I had a class on the psychology of conflict, and how leaders and wars are portrayed and perceived by public. What I found very interesting is that for us, as people, the names and associations we place on things are incredibly important.

For example, when you think of the Northern Ireland Conflict you instantly focus on the location of it “Northern Ireland” and, if you’re from the UK and learnt about it in high school like I did (and at home because Irish family heh) you are automatically associating the conflict with people from Northern Ireland and only Northern Ireland.

Then, when you learn about British personnel being in Northern Ireland – there to “keep the peace” and all that jazz – you get the implicit message that the British personnel are under attack from Northern Ireland individuals when they don’t deserve to be. It’s an implicit, nationalist bias that spreads through the education and media coverage of such things.

The truth of the NI Conflict is long and arduous and stems from British Colonialism and the refusal to permit the entirety of Ireland to act as a singular entity based on cultural, ethnic and secularistic grounds. BUT you don’t hear about that in high school. You don’t learn about that on the street, and you certainly don’t learn about the Other Side’s Story. You learn what is told to you with a specific bias to spin it in favour of YOUR government, of the desires of YOUR leaders.

The truth isn’t shared clearly or accurately, it’s shaped and misled and tainted by the desires of powerful people who want certain things.

We see this happen over and over in conflicts and wars all over the world. We come to de-humanise the enemy, and personalise our own combatants because we learn about our people and humanise them.

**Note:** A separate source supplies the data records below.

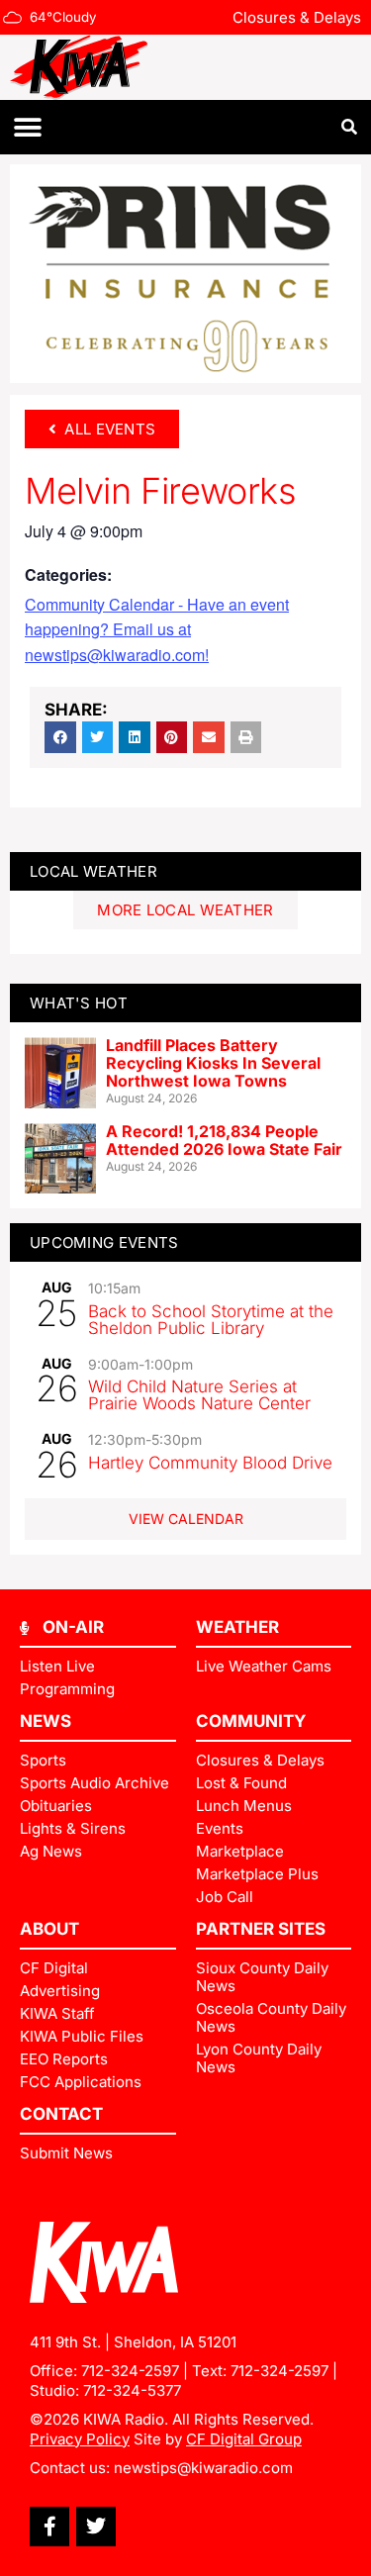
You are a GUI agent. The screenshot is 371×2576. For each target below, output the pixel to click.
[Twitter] (96, 2526)
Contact (61, 2114)
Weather (237, 1627)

When you hear stories about The Other Side and their experiences, suddenly you get a whole other perspective and it shakes your worldview. In my Psych Class we watched an interview with a man who was in Northern Ireland during the conflict in the 70s and 80s (when it was “at its height”) and there was intense discomfort from a number of my classmates who had sat there earlier in the day and rationalised the British presence in Northern Ireland as being “for the best” and “the right thing for everyone overall.” Suddenly they were confronted with the knowledge that those British soldiers had been prejudiced, angry and just as violent and cruel in places as those they were there to “catch”.

Anyway, I’m digressing but the point I’m trying to make is this:

In the Star Wars Universe, the naming of conflicts is just as much a psychological ploy as it is a political one. Palpatine systematically designed the entire War so that it would de-humanise the Jedi, isolate them from any supporters or defenders, and build up a perception of arrogance, distaste and high-handedness that Palpatine could ultimately use to destroy them.

The Clones were made by a Jedi. The Clones invaded Genosis to save a Jedi. The Clones were the army of the Jedi. The Clones eventually came under the purview of the Senate and became the GAR. And it was only when they came under Senate control that non-Clone combatants joined in the War.

The entire set-up for the Clone Wars was designed to focus on their existence in a Republic that banned full-body cloning, that accepted them out of necessity but denied them any rights granted to members of the Republic, that tried to take control of them from the Jedi.

Palpatine used the Clones as a domino chip against the Jedi. Before the Clones were common-knowledge, the Jedi were well-liked and tolerated across the galaxy. The Republic had them as peacekeepers who carried out both diplomatic and military actions on behalf of the Senate. In order to undermine all of that, Palpatine had to bring the moral and social basis of the Jedi Order into question.

What better way than to have it so the Jedi commissioned a Clone Army even when cloning was banned in the Republic? What better way than to have the Jedi leading a War with those Clones on behalf of the Republic? What better way than to have the war dragged out and to focus on every failure of the Jedi – regardless of their successes? What better way to imply that the Jedi weren’t to be trusted than to take away their Clone Army and put it under the command of the Senate?

It was all carefully crafted so as to erode the base the Jedi Order stood on in the galaxy, just so Palpatine could then go “traitors! They’re traitors to the Republic!!” and have people believe him.

The attempted ‘assassination’ of Palpatine by members of the Jedi Council just cemented the perception that the Jedi were traitors who had been gearing up for the War for a long time and were planning on taking advantage from it. After all, “they had a Clone Army hidden for ten years didn’t they? Who knows what else the Jedi had up their sleeves hmm?”